## Stored items
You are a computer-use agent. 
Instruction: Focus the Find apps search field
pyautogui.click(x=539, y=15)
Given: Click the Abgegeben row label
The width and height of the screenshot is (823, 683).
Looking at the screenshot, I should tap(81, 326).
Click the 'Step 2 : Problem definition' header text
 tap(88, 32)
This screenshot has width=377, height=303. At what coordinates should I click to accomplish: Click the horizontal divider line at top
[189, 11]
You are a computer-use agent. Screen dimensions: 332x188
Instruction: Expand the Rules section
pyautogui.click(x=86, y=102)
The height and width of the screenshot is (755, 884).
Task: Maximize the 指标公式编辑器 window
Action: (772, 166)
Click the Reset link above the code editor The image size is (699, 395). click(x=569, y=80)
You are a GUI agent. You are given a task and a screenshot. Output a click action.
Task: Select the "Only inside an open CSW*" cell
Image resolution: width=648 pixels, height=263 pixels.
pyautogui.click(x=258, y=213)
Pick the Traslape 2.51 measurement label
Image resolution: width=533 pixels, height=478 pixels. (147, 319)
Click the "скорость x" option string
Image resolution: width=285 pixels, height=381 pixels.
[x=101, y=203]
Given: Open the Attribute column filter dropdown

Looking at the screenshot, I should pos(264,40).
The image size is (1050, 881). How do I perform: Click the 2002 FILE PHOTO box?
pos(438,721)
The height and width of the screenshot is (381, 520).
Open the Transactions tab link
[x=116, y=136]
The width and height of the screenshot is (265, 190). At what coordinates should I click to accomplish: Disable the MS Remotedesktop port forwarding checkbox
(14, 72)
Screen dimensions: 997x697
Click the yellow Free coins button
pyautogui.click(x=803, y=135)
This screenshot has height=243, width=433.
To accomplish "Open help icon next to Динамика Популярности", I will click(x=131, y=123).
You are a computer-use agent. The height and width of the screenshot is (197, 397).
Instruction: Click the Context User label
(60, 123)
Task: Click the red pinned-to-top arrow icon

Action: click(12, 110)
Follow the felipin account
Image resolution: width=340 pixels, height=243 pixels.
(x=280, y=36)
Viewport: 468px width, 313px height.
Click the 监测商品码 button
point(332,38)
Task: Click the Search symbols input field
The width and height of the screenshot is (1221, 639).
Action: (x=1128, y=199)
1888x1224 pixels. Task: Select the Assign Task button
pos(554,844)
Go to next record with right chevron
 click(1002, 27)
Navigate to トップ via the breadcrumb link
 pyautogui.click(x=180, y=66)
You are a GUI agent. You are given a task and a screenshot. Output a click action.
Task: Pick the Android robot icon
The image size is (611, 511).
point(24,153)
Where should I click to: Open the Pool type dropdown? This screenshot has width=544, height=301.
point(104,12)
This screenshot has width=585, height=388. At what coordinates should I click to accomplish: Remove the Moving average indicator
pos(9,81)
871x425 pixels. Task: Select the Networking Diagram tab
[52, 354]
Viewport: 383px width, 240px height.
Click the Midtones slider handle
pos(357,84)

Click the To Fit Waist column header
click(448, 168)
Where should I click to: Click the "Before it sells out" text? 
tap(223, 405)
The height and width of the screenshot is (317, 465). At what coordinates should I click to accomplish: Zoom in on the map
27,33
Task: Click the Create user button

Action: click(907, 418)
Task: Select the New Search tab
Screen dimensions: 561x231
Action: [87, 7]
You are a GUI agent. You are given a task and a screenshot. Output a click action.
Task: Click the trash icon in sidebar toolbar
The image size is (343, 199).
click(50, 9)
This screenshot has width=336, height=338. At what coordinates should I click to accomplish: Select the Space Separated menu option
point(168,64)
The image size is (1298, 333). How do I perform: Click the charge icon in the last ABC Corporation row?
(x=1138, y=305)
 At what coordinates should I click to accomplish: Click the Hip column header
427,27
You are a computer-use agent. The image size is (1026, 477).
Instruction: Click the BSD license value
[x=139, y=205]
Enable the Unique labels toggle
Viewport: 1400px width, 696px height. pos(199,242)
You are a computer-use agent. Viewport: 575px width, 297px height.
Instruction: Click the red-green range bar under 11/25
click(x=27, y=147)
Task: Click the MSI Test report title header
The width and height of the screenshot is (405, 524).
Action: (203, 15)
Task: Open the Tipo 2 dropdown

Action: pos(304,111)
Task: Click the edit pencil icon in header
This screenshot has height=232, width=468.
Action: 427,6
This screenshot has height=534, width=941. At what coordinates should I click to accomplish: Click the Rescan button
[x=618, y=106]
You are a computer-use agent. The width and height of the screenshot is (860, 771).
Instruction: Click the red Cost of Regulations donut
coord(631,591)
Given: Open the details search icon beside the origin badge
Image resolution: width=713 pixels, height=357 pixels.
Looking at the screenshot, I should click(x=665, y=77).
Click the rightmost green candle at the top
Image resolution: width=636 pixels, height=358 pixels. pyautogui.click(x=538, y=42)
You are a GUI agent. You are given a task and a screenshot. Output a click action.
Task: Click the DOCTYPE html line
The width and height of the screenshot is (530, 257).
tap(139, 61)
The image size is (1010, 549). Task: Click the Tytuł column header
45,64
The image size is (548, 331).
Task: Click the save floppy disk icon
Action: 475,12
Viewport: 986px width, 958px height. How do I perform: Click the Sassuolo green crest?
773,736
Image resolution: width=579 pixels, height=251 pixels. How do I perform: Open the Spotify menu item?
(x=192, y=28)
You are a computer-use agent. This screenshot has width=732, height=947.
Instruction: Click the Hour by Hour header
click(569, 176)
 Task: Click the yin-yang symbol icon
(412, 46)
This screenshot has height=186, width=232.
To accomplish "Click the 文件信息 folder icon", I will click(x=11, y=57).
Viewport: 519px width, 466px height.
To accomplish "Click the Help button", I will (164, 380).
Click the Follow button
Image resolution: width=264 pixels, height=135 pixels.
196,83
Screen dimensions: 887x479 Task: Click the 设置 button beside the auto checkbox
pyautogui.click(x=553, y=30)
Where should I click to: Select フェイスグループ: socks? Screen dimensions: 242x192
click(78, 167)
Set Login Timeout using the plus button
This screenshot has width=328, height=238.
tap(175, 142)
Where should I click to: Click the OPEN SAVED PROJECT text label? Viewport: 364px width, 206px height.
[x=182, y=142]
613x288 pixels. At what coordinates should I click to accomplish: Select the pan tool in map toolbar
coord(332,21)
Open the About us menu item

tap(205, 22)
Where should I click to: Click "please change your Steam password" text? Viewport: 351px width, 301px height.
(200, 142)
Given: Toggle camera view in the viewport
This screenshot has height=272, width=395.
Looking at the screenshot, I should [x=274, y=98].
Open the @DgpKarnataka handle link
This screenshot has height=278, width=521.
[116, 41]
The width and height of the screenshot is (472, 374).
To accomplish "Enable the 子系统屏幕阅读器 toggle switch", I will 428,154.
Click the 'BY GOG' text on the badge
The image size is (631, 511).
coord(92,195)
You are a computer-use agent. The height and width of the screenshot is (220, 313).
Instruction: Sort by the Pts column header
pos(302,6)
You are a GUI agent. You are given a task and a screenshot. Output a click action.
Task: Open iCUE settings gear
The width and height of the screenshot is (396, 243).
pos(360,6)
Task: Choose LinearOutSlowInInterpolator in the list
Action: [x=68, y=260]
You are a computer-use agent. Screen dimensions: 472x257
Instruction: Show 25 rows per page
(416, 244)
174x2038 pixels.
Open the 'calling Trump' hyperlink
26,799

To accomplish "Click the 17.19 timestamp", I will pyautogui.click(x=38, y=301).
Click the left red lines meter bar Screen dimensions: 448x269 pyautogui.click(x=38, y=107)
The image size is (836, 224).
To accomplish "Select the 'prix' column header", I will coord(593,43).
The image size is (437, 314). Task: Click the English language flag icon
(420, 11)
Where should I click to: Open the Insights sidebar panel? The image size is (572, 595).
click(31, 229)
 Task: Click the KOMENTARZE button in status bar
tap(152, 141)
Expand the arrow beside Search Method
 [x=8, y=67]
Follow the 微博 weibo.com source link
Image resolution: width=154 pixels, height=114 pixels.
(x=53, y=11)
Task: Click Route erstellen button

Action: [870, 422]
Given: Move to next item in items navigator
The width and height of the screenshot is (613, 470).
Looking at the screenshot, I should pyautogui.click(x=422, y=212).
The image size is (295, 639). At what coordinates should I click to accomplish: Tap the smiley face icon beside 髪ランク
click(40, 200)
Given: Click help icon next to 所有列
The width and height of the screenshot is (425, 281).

## Required work
Look above for the line containing "Task: Click the edit pencil icon in header" and the line containing "You are a computer-use agent. The width". Transcribe both, with the lines between them, exactly.

## Result
Task: Click the edit pencil icon in header
This screenshot has height=232, width=468.
Action: 427,6
This screenshot has height=534, width=941. At what coordinates should I click to accomplish: Click the Rescan button
[x=618, y=106]
You are a computer-use agent. The width and height of the screenshot is (860, 771).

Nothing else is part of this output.